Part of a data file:
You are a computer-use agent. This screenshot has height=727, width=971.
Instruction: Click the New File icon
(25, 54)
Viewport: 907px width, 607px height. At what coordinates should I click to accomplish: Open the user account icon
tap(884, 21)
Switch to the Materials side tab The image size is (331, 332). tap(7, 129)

---

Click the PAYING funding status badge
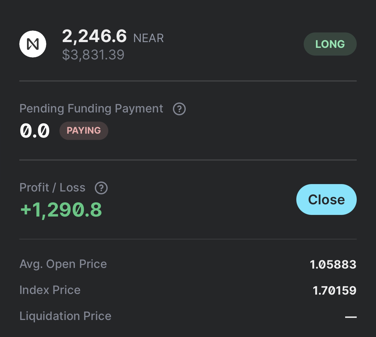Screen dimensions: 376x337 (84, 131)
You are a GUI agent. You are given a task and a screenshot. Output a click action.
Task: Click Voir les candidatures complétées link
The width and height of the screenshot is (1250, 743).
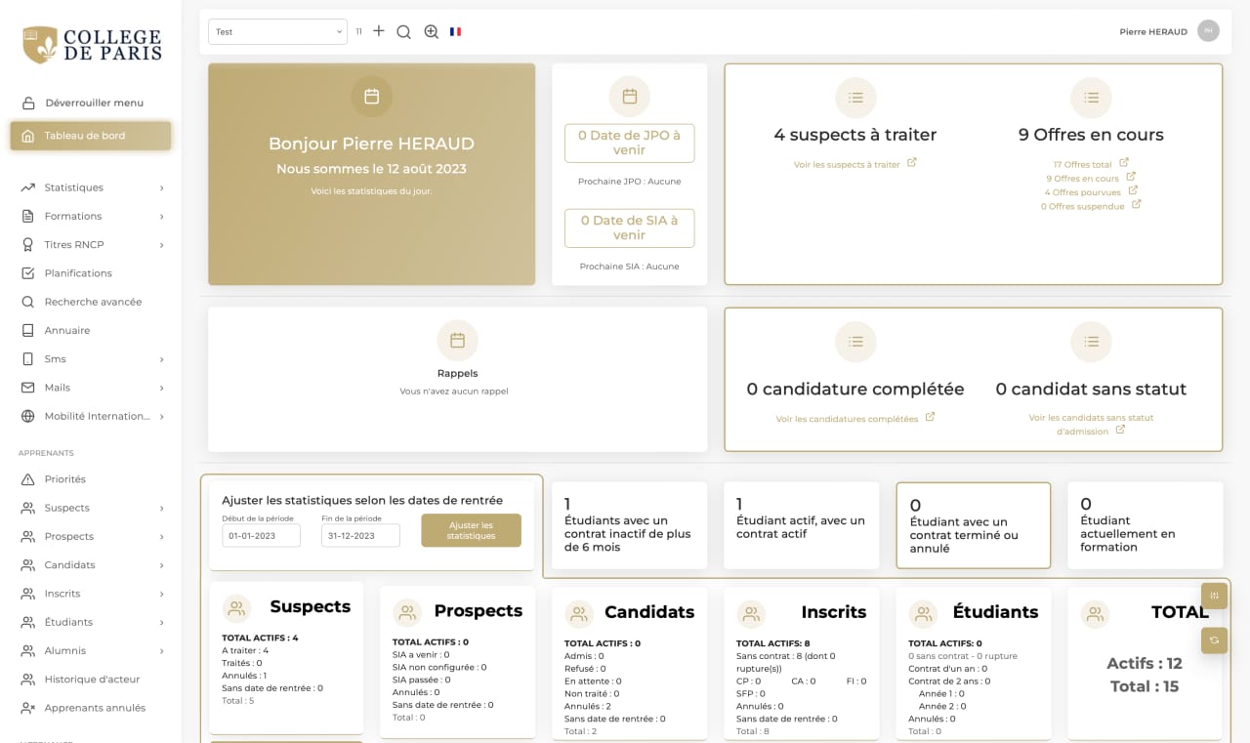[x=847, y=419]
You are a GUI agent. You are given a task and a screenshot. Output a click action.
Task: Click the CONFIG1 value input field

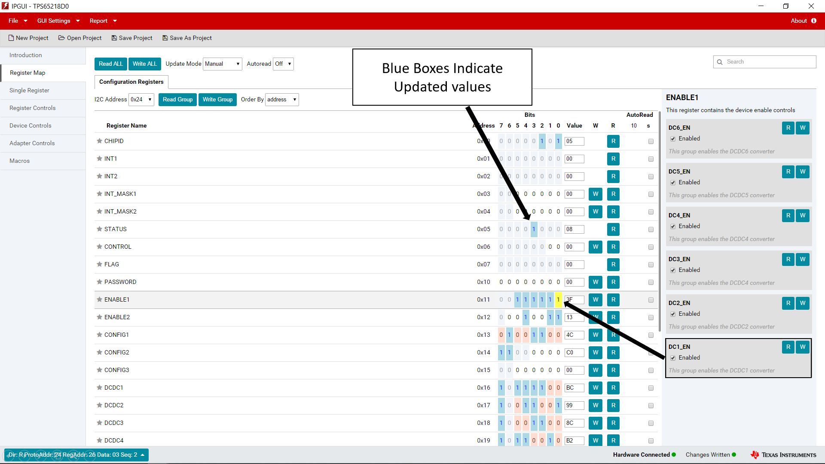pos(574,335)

Given exercise:
Update the records from the line with "You are a computer-use" up to and including the line with "Switch to the", replacing "icon" with "button" and leaving everything else unchanged. Return only those lines.

The response:
You are a computer-use agent. This screenshot has height=727, width=971.
Instruction: Click the New File button
(25, 54)
Viewport: 907px width, 607px height. At what coordinates should I click to accomplish: Open the user account button
tap(884, 21)
Switch to the Materials side tab The image size is (331, 332). tap(7, 129)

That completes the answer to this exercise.